Case Blog - International Journal of Clinical & Medical Images (2016) Volume 3, Issue 5

Winking-owl Sign - An Uncommon Presentation of Spine Metastasis

Winking-owl Sign - An Uncommon Presentation of Spine Metastasis

Author(s): Rajul Rastogi, Sujeet Jain, Pawan Joon, Yuktika Gupta, Asif Majid Wani and Vijai

10.4172/2376-0249.1000464

Introduction: Spinal metastasis is the commonest form of secondary osseous involvement by variety of cancers usually presenting clinically in the form of backache. They may be osteolytic, osteoblastic or mixed types. Spinal radiograph is usually the first investigation used to define the future course of action.

Case Presentation: A 50-year old female from a nearby village came to outpatient department of our hospital with an acute history of severe backache since few days. Clinical examination revealed focal tenderness in mid-lumbar region. Laboratory investigations were however, unremarkable. She was advised radiograph of dorsolumbar spine region in anteroposterior and lateral projections. Careful evaluation of radiographs revealed nonvisualisation of left-sided pedicle of L3 vertebra representing winking-owl sign, conspicuously noted on anteroposterior projection associated with surrounding vertebral lucency (Figures 1A and 1B). There was associated early lumbar spondylotic changes and diffuse osteopenia as well. Based on radiological findings, the diagnosis of solitary vertebral metastasis was kept as the first differential diagnosis and further work-up was advised to search for the primary tumour. A thorough clinical history and examination revealed invasive breast carcinoma with history of occasional blood stains on clothes and metastases to lungs on chest radiograph. Histopathological examination confirmed the primary malignancy and metastases. Patient was referred to higher center for further management.
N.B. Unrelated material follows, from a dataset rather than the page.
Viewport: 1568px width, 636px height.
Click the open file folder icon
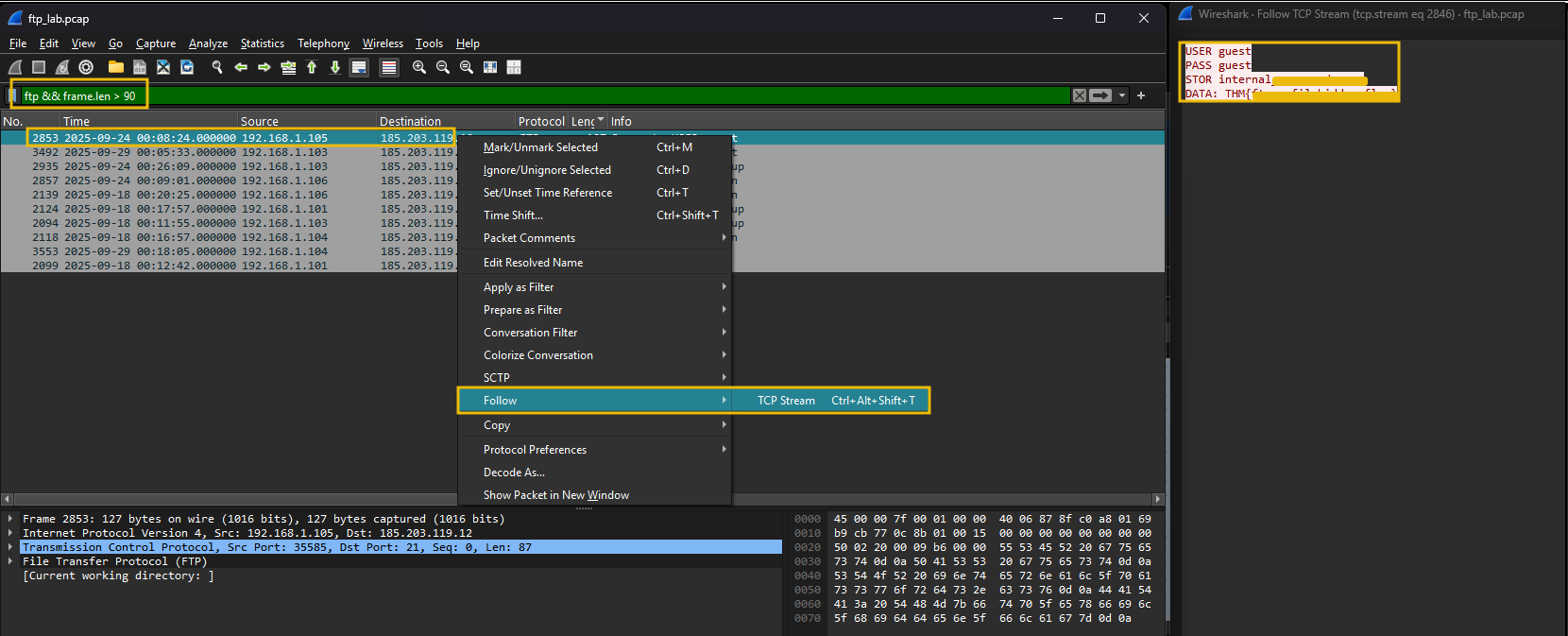pyautogui.click(x=116, y=67)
Discussion: All types of spinal metastases are usually multiple at the time of presentation, but occasionally they may be solitary at first presentation. Detecting solitary metastasis is important in a patient with known primary malignancy as it predicts progression of disease, poorer prognosis and requires further intervention in the form of chemotherapy or radiotherapy depending on the sensitivity of the primary tumour. At time, solitary metastasis may be the first presentation of cancer thus making aggressive search for primary tumour very imperative for deciding future course of action as seen in our index case. Pedicle destruction of a vertebra is an important radiographically detectable signs of osteolytic metastasis especially carcinoma. Though any part of the neural arch of vertebra may be involved by metastases yet the vertebral pedicle is the commonest site. Involvement of pedicle with adjacent part of posterior vertebral body results in loss of cortical margins that can be detected radiographically as nonvisualisation of vertebral pedicle on anteroposterior radiograph [1].

This is described as one-eyed pedicle or winkingowl sign. It is most commonly noted in the lower dorsal and lumbar vertebrae with solitary involvement being commoner than the multifocal involvement. Rarely both the pedicles may be involved by the above process leading to nonvisualisation of both vertebral pedicles on anteroposterior radiograph resulting in blind-vertebra [1,2]. Differential diagnosis includes congenital absence of pedicle which is usually associated with hypoplastic /agenetic ipsilateral and hyperplastic contralateral pedicles. There may be some degree of abnormal spinal curvature as well. Congenital disease usually presents in early childhood/adolescence. To summarise, it is important to recognise solitary spinal metastasis in form of winking-owl sign on spine radiograph as it affects the prognosis of the patient suffering from the cancers.